- **Consigne écrite**
Pouvez-vous citer mot pour mot le passage du texte sur les émeutes au Brésil allant de « [Fin août, Dilma » jusqu'à « nous a appelé…) » inclus ?

- **Texte fourni**
╔══

[Fin août, Dilma Roussef, aux commandes de l’Etat brésilien pendant près de six ans, a été destituée par le Sénat. Elle a été remplacée par Michel Temer, qui était déjà vice-président du pays sous Roussef. S’en est suivi plusieurs journées de protestations (en grande majorité citoyennistes), réclamant le départ de Temer. Toutefois, ces manifs ont montré une conflictualité qui a débouché sur des émeutes dans de nombreuses villes brésiliennes (Curitiba, Sao Paulo, Porto Alègre, Florianopolis, etc…). Des anarchistes ont bien sûr pris part activement à ce climat de révolte, se traduisant par des attaques de banques, de commerces, de concessionnaires automobiles, etc… C’est dans ce contexte que s’inscrit le texte qui suit]
Pourquoi des anarchistes sont dans les rues (même si personne ne nous a appelé…)

╚══

- **Extrait source**

╔══

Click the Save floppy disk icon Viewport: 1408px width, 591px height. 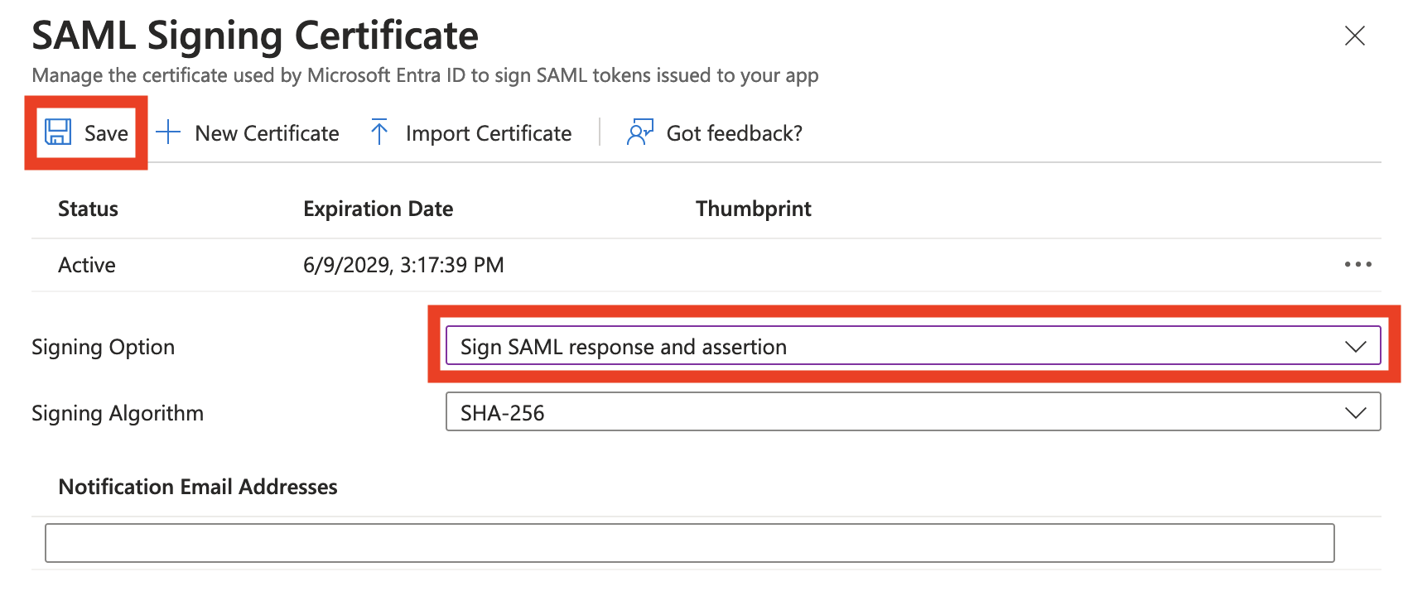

╚══

- **Réponse attendue**
[Fin août, Dilma Roussef, aux commandes de l’Etat brésilien pendant près de six ans, a été destituée par le Sénat. Elle a été remplacée par Michel Temer, qui était déjà vice-président du pays sous Roussef. S’en est suivi plusieurs journées de protestations (en grande majorité citoyennistes), réclamant le départ de Temer. Toutefois, ces manifs ont montré une conflictualité qui a débouché sur des émeutes dans de nombreuses villes brésiliennes (Curitiba, Sao Paulo, Porto Alègre, Florianopolis, etc…). Des anarchistes ont bien sûr pris part activement à ce climat de révolte, se traduisant par des attaques de banques, de commerces, de concessionnaires automobiles, etc… C’est dans ce contexte que s’inscrit le texte qui suit]
Pourquoi des anarchistes sont dans les rues (même si personne ne nous a appelé…)